Negli ultimi due anni, su 27.295 domande presentate alle commissioni territoriali, il 39,4% di essi ha ricevuto il diniego, rimanendo senza protezione umanitaria. Il dato riguarda soprattutto la richiesta di asilo. Un terzo di essi ha atteso fino a un mese prima di presentare domanda. Salomon è un congolese che vive a Roma e che fa parte di Diaspora Africana europea – Italia, una associazione che si occupa di difendere i diritti degli immigrati africani alla Conferenza Stato-regioni: «I diniegati devono ottenere questo diritto, Tra loro ci sono anche tanti bambini che non possono andare neanche all’asilo nido».

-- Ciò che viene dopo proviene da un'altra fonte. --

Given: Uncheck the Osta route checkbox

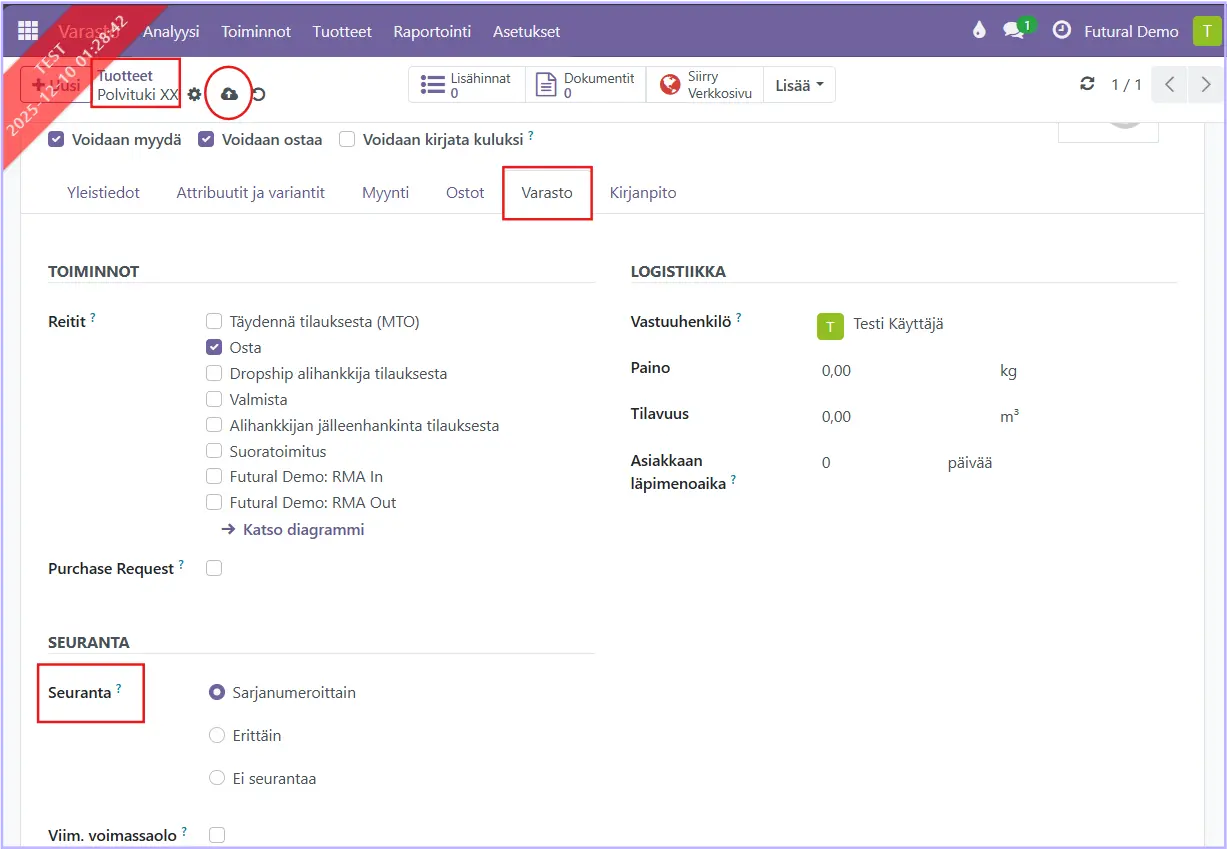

Lo status di rifugiato si ottiene a seguito di un’audizione davanti a una commissione. Importante è il ruolo che giocano le emozioni e la professionalità degli interpreti. Dentro o fuori. «Rimane impressa l’immagine, lo sguardo di chi torna e comunica che è stato diniegato», dice Padre Giovanni La Manna del Centro Astalli. Con l’entrata in vigore del nuovo Decreto sulla Sicurezza non ci sarà più neanche la possibilità di inoltrare richieste in seconda istanza. Subito espulsi. Secondo Claudio Cecchini, Assessore alle Politiche sociali della Provincia di Roma, c’è molta ambiguità «sul modo in cui l’Italia recepisce le leggi europee. Occorre tornare alla versione precedente del decreto (d.lgs. del 2 marzo 2008, ndr), perché la maggior parte dei ricorsi in seconda istanza alla fine ottiene lo status di rifugiato».